— TASK INSTRUCTIONS —
Convert the entries, from the line containing "What do you see at coordinates (198, 64)" through the end of the entries, into a JSON list of strings with one string per line, omitting blank lines and all pictures.

Entries from a screen grounding dataset
======

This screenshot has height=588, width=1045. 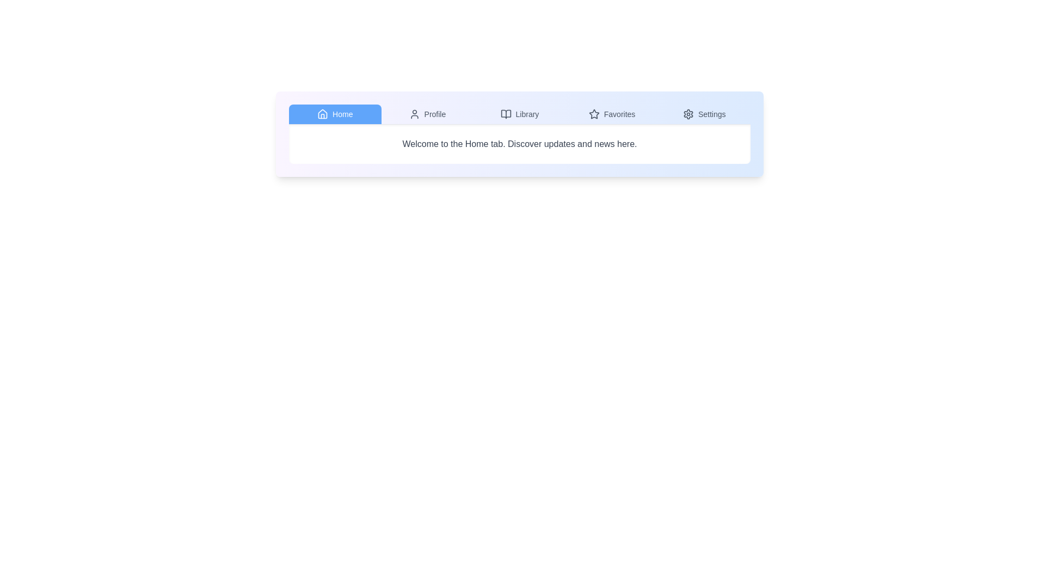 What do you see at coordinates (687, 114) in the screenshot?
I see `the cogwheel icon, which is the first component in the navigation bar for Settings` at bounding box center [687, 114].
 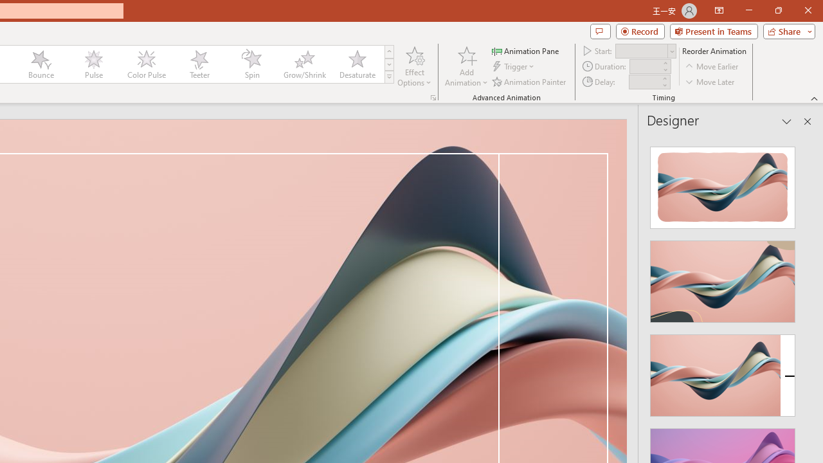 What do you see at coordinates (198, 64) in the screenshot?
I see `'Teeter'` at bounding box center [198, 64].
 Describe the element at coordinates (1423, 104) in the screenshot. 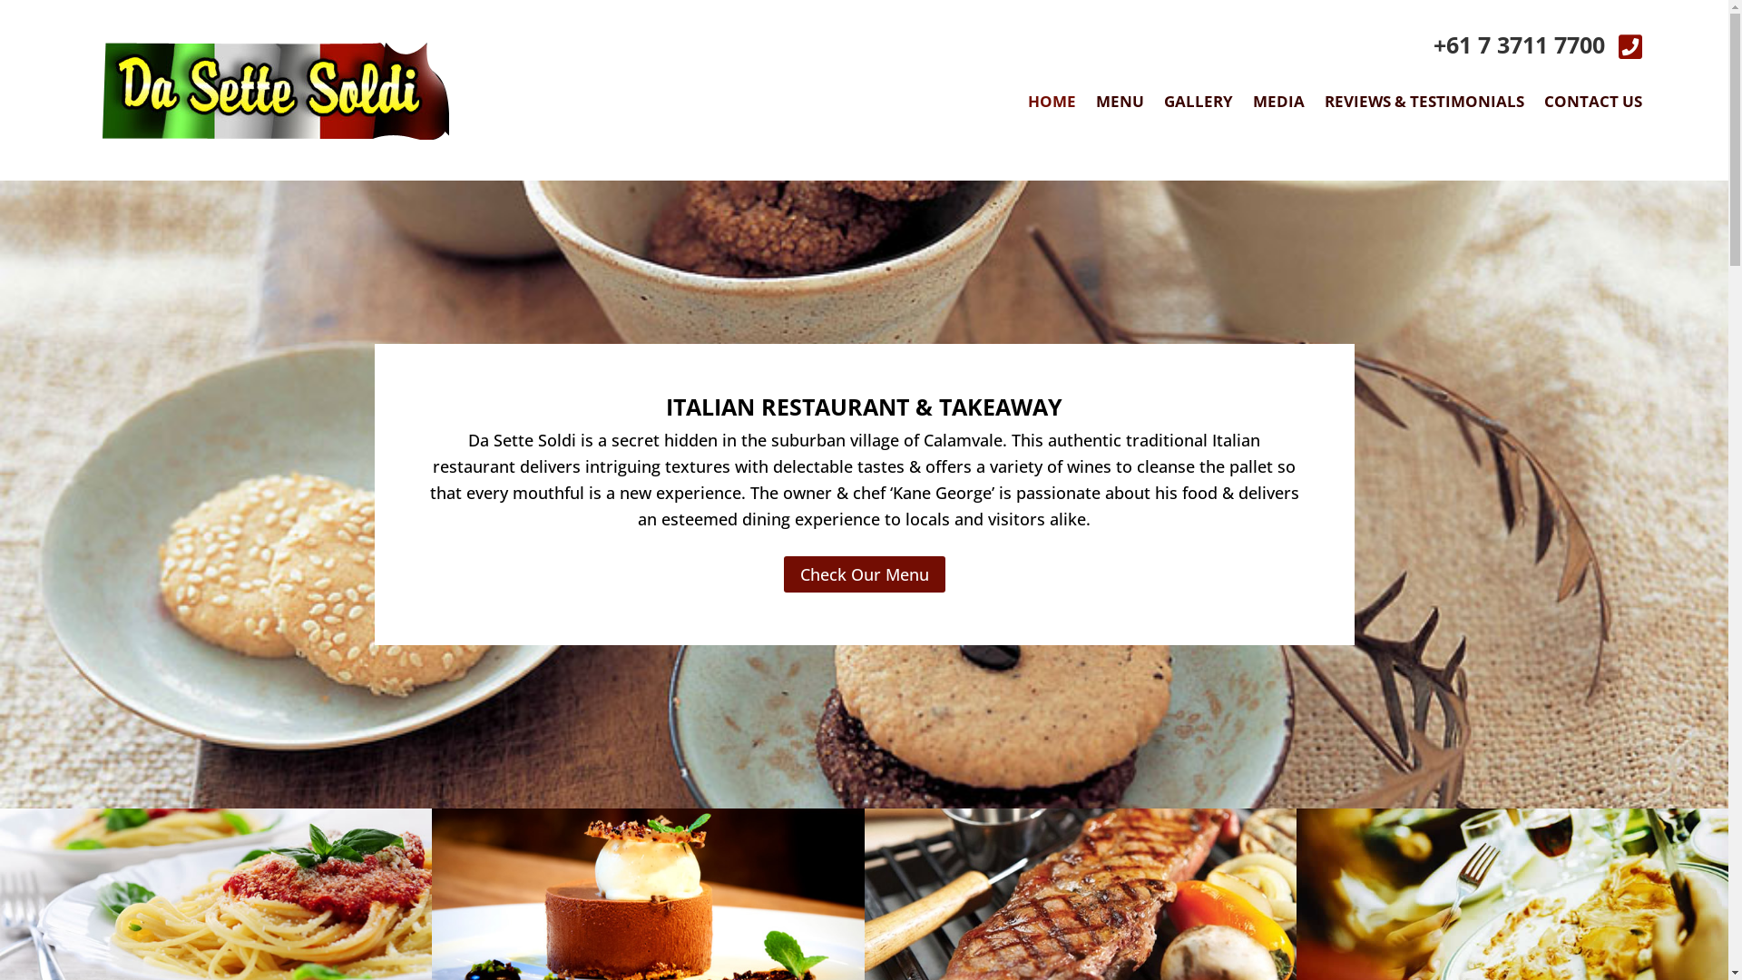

======

— EXERCISE OUTPUT —
[
  "  What do you see at coordinates (198, 64) in the screenshot?",
  "I see `'Teeter'` at bounding box center [198, 64].",
  " Describe the element at coordinates (1423, 104) in the screenshot. "
]